La France coloniale avait prévu de diviser l’Algérie

La France coloniale avait prévu de diviser l’Algérie

Une carte géographique «fuitée», concoctée par les autorités françaises, révélée par Libération, montre comment Paris a prévu et continue de créer des tensions au Sud algérien.

Cette carte montre les zones pétrolières du sud-est algérien comme territoire des Touareg avec en sus un prolongement de l’Algérie vers la Libye, le Mali et le Niger.

Ce qui est frappant est que cette carte a été préparée par les autorités françaises en 1962 au moment de la discussion sur les frontières du nouvel Etat algérien où la France avait prévu de couper l’Algérie en deux pour garder le Sud à son profit avec toutes ses ressources pétrolières. Et comme elle a échoué dans ses tentatives, elle a concocté un plan visant à donner un territoire aux Touareg après l’indépendance de l’Algérie.

En effet, alors que la guerre d’Algérie s’achève, et que s’ouvre la période de liquidation du régime colonial entre le cessez-le feu du 19 mars 1962 et l’indépendance du 5 juillet 1962, la question des Touareg au cœur du Sahara reste plus que jamais présente à l’esprit de Jacques Foccart, le Monsieur Afrique du président Charles de Gaulle, alors secrétaire général de l’Elysée aux affaires africaines et malgaches. *

Car, depuis l’échec de l’OCRS (Organisation commune des régions sahariennes), créée en 1957 pour «isoler» la question du Sahara de la guerre d’Algérie, la France a cherché à construire une politique saharienne sans jamais parvenir à lui faire prendre corps. Après les constructions institutionnelles éphémères (OCRS), restent la question directe des populations targuies, à l’heure de la création de la nouvelle puissance régionale qu’est l’Algérie. Car dès les négociations secrètes préliminaires de 1961, le FLN a obtenu que la question du Sahara ne soit pas dissociée de celle de l’indépendance de l’Algérie – contrairement à ce qu’espérait initialement la France.

Dans ce contexte, Foccart mandate une enquête. Elle aboutit entre les mains de l’un de ses plus fidèles collaborateurs, Jacques Mouradian, qui est l’auteur d’ouvrages sur l’islam en Afrique occidentale dans les années 1950. Spécialiste du monde afro-musulman et de l’espace saharo-sahélien, il en est un des meilleurs connaisseurs au sein de l’administration française. Une note est rendue à Foccart le 11 avril 1962, assortie – c’est la pièce principale – d’une carte des populations Touareg à travers les frontières sahariennes.

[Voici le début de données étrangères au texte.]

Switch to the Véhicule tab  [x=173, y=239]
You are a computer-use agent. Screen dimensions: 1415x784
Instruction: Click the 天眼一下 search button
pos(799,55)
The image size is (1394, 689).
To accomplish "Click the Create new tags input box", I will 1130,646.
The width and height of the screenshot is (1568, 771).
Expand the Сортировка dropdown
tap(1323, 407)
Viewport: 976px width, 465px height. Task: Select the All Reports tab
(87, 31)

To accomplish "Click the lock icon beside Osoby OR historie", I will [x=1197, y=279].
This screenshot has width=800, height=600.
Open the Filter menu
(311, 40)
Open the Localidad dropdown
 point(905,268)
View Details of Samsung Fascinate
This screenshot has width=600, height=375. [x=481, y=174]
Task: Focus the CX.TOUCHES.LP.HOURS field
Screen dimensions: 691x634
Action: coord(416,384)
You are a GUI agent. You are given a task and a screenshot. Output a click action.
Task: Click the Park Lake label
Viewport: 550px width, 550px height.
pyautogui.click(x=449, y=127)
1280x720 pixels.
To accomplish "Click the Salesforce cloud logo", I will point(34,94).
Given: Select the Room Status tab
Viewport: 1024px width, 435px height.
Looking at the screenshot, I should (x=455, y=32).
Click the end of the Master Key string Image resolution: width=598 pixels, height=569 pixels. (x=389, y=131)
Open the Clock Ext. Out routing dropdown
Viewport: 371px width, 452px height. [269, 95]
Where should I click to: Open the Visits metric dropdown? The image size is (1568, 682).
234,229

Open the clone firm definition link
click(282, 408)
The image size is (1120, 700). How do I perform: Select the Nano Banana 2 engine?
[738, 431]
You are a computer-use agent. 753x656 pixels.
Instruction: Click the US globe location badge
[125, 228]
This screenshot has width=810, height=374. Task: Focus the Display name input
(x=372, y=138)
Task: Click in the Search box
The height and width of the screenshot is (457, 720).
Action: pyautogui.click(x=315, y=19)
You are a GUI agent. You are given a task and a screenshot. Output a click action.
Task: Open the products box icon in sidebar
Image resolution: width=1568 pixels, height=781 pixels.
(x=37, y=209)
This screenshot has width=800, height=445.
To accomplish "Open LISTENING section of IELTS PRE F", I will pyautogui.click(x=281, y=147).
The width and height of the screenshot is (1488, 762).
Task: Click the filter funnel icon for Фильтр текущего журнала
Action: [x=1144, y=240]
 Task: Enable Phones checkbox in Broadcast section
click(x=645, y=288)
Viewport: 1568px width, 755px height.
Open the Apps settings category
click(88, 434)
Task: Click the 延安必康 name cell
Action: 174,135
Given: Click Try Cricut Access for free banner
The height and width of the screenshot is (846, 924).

De manière générale, comme beaucoup d’administrateurs, militaires ou intellectuels français, cette note du 11 avril 1962 participe d’un certain regard sur les populations des Touareg qui a tendance à détacher ces populations nomades des pouvoirs étatiques nés des indépendances aussi bien au Nord (Algérie) qu’au Sud (Mali, Niger) et que 20% d’entre eux sont pour l’indépendance de l’Algérie.

La fuite orchestrée de cette carte à un moment de fortes tensions dans la région subsaharienne et la présence des troupes françaises au Nord-Mali pose un certain nombre de questionnements.